_Exercise description_
Would you restate word for word the lines of the listing, beginning at the first and ending with the line that holds "Task: Select the Add Path tool"?

BEGIN

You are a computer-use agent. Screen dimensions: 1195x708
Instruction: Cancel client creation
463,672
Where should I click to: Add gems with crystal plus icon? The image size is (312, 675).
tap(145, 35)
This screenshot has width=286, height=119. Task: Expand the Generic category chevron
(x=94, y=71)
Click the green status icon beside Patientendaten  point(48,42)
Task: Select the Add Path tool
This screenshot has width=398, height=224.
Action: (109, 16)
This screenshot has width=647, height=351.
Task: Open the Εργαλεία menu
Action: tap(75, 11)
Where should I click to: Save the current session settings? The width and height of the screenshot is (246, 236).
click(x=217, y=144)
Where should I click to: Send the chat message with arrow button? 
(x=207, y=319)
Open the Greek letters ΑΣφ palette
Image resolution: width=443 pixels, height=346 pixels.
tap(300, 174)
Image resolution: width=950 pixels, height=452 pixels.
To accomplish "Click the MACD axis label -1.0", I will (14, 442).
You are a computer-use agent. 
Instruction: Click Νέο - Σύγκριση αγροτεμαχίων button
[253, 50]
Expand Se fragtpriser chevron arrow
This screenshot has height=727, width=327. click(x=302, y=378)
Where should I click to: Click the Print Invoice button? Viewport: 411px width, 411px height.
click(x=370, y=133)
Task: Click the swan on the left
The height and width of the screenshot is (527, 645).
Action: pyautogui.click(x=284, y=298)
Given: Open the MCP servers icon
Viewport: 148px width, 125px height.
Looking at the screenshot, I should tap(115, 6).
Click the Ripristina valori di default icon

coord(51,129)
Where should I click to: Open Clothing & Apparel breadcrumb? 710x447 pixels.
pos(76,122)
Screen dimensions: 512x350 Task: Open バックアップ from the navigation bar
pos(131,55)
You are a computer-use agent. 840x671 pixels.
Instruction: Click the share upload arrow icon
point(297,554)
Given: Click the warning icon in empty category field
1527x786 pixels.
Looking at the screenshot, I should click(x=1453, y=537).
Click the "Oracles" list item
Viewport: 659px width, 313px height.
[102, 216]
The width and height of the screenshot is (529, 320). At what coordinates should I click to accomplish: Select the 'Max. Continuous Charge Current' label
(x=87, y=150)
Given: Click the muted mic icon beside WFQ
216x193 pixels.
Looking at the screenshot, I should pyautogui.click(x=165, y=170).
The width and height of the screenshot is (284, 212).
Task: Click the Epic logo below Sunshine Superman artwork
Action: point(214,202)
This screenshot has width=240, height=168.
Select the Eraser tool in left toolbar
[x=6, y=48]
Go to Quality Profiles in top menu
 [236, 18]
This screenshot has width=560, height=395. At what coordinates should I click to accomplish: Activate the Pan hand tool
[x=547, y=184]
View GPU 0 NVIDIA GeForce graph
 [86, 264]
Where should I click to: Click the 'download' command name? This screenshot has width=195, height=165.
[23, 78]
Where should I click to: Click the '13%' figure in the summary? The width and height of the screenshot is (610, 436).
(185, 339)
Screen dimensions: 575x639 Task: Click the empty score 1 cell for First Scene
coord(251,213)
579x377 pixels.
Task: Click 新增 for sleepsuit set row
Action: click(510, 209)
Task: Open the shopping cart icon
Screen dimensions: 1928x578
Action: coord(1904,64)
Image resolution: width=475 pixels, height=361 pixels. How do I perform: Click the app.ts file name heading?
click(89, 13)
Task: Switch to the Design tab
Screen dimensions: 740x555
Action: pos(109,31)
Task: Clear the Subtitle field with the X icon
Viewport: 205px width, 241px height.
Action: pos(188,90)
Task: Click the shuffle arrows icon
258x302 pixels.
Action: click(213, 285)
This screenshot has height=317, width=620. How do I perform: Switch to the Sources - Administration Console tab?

END

_Problem solution_
You are a computer-use agent. Screen dimensions: 1195x708
Instruction: Cancel client creation
463,672
Where should I click to: Add gems with crystal plus icon? The image size is (312, 675).
tap(145, 35)
This screenshot has width=286, height=119. Task: Expand the Generic category chevron
(x=94, y=71)
Click the green status icon beside Patientendaten  point(48,42)
Task: Select the Add Path tool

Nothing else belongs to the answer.